**Goal:** Please report every line of the listing below that contains the word "link", copying each such line in full; only matches with the same capitalization count.

BEGIN Input rows

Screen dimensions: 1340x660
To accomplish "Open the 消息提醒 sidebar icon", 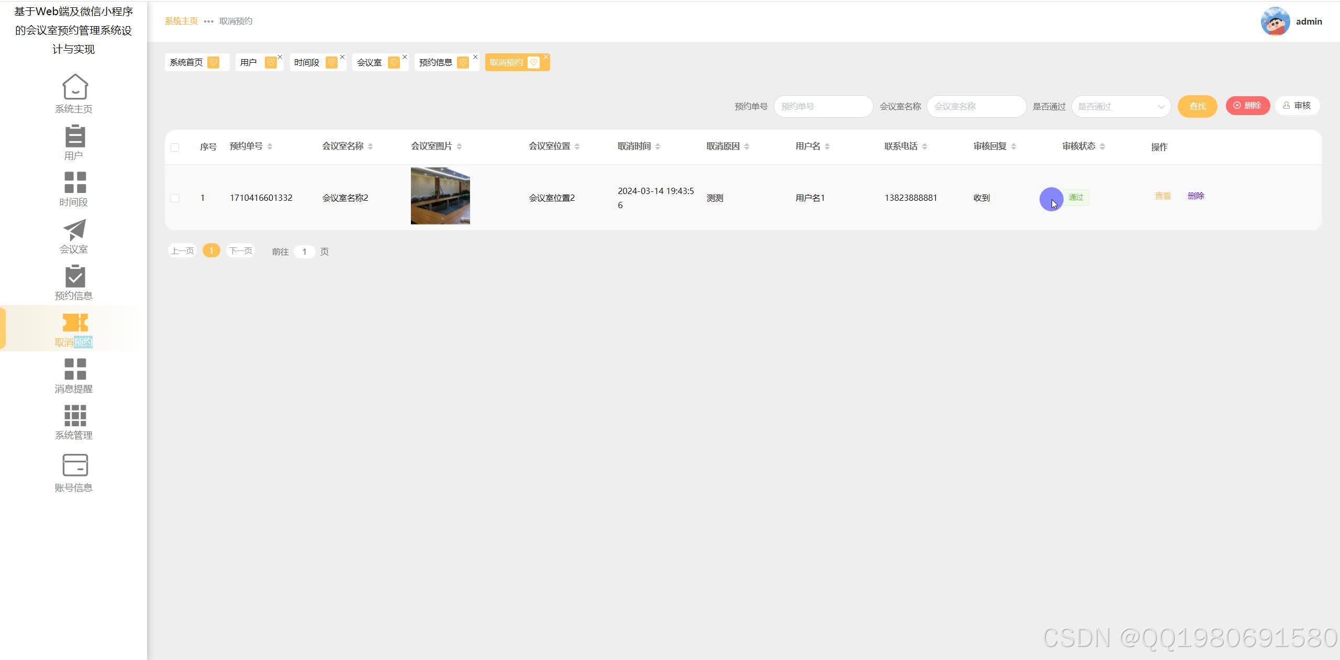I will (75, 369).
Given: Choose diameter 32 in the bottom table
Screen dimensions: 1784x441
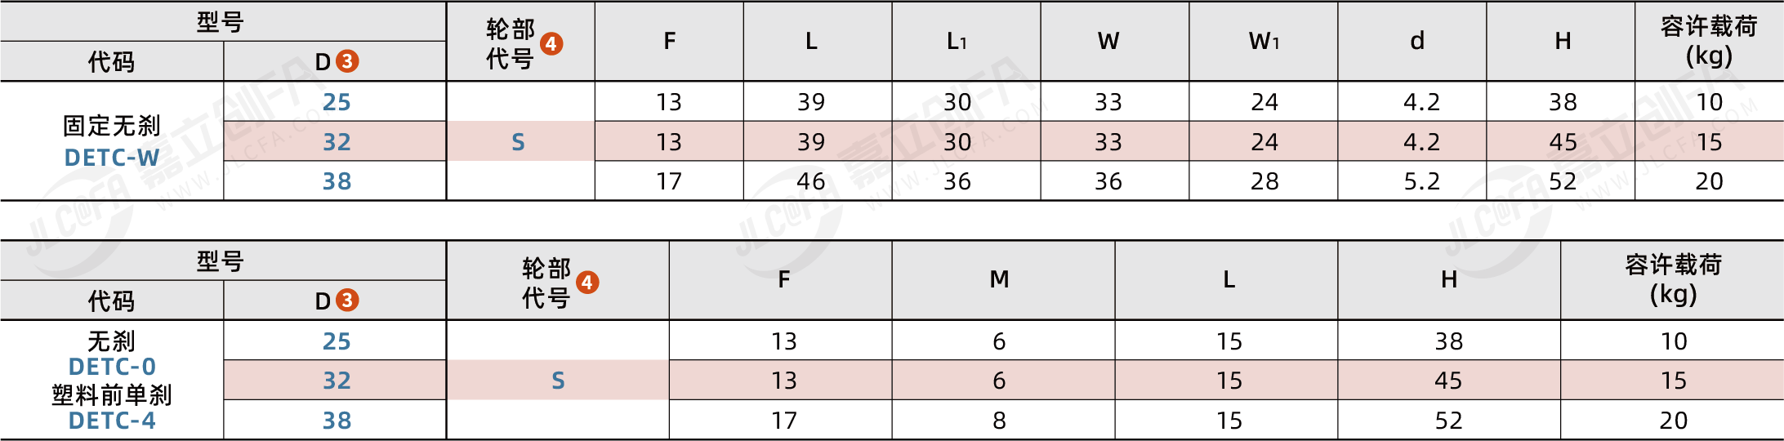Looking at the screenshot, I should click(x=337, y=381).
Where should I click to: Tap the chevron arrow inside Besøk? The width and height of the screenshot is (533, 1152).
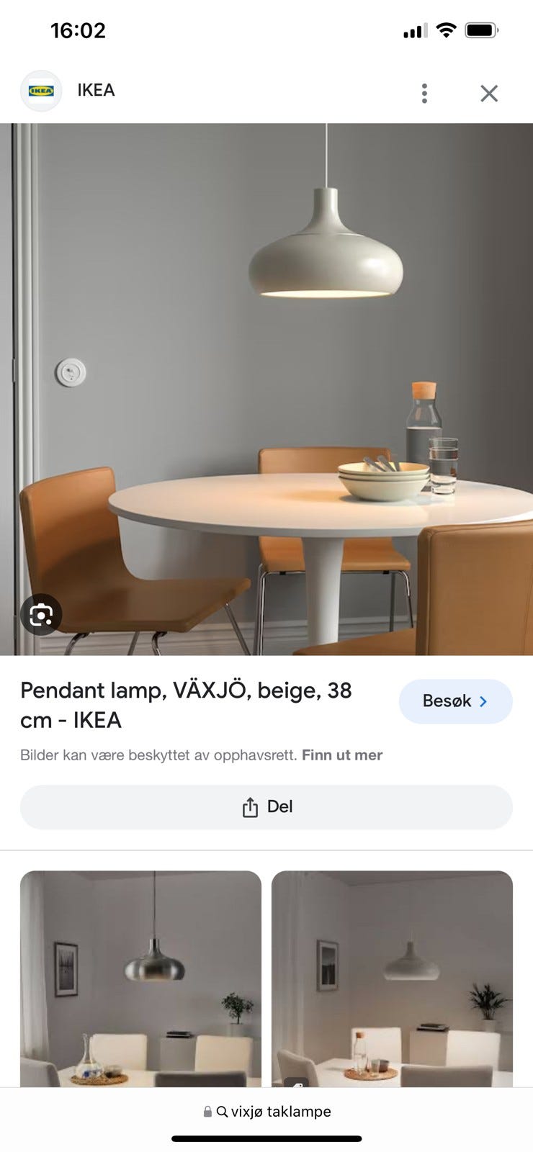tap(483, 701)
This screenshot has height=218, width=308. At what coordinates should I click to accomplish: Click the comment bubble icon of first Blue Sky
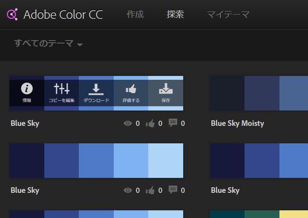173,123
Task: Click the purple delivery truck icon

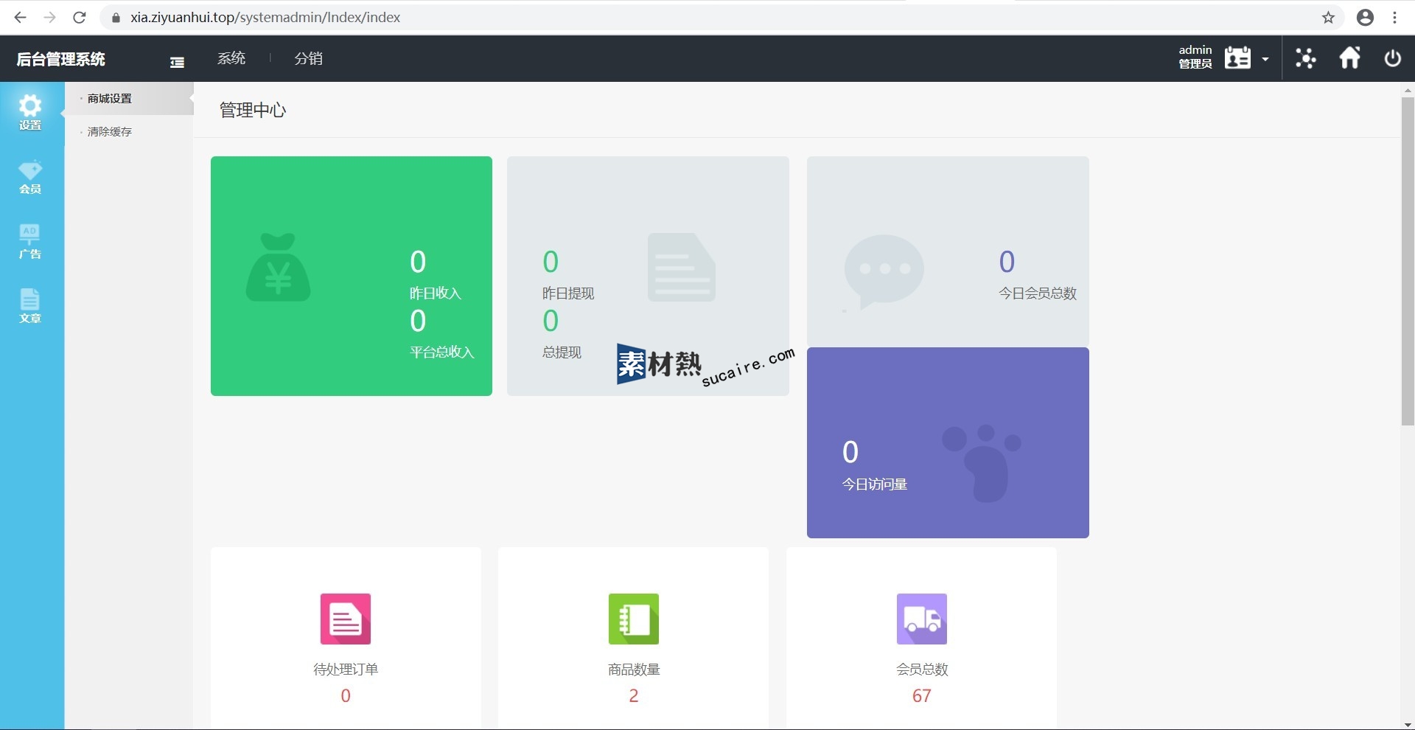Action: point(921,619)
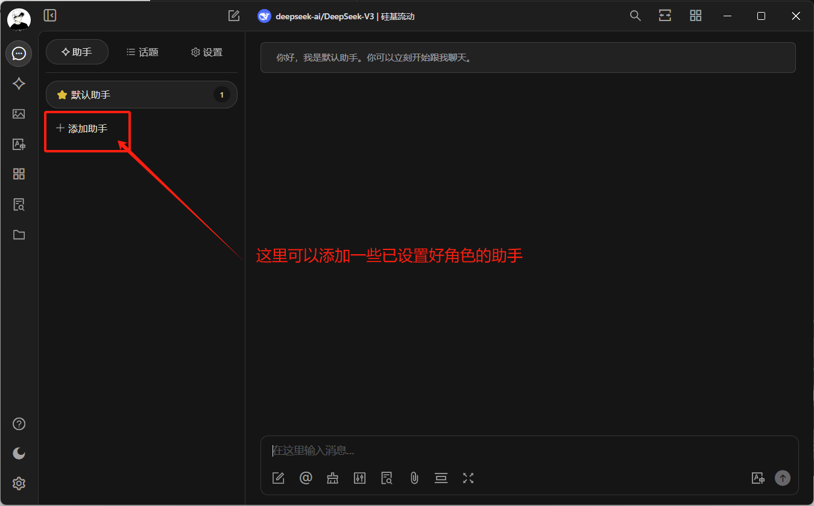Open the agents sparkle icon in the sidebar
The height and width of the screenshot is (506, 814).
(x=19, y=84)

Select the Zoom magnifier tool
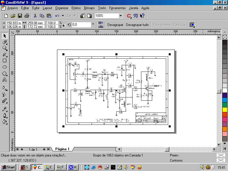click(x=5, y=48)
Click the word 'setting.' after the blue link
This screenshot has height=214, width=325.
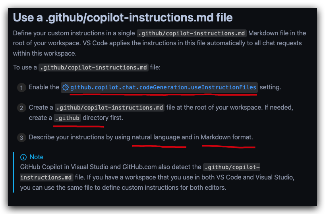coord(270,87)
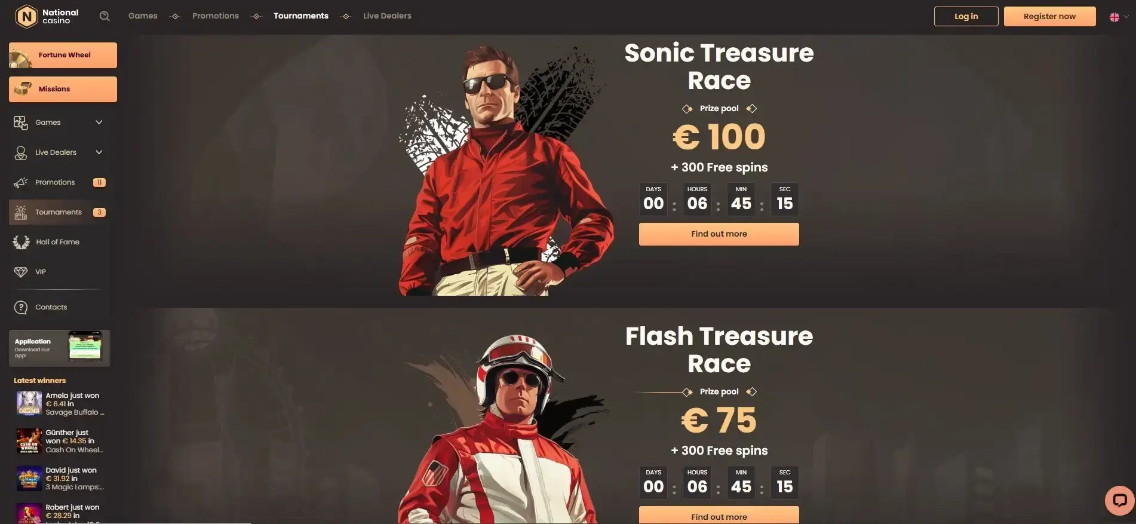Screen dimensions: 1136x524
Task: Open the UK flag language selector
Action: click(x=1119, y=17)
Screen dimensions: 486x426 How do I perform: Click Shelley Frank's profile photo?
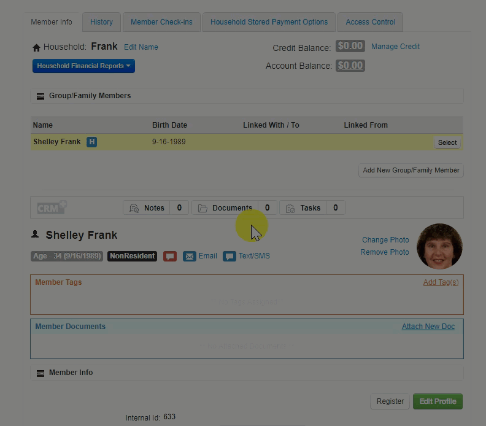[439, 246]
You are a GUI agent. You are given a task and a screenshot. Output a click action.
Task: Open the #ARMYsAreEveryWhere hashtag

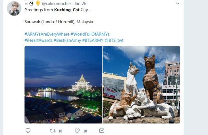coord(47,34)

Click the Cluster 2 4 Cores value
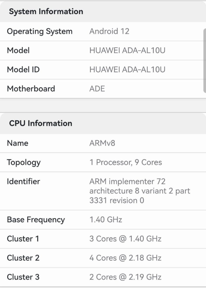pyautogui.click(x=125, y=258)

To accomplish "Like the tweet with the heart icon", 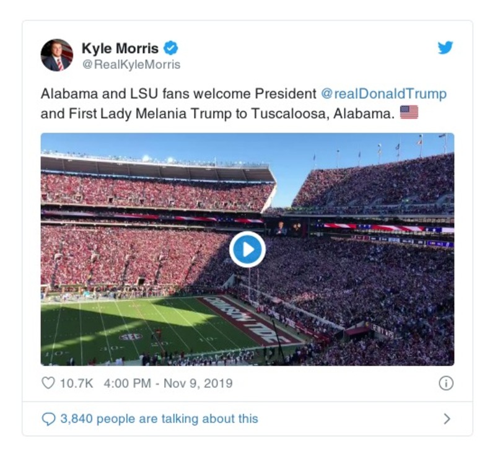I will (48, 383).
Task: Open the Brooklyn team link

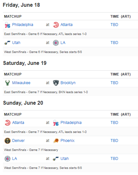Action: [68, 83]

END Input rows

**Written answer:**
Click the word 'setting.' after the blue link
Task: Open the Brooklyn team link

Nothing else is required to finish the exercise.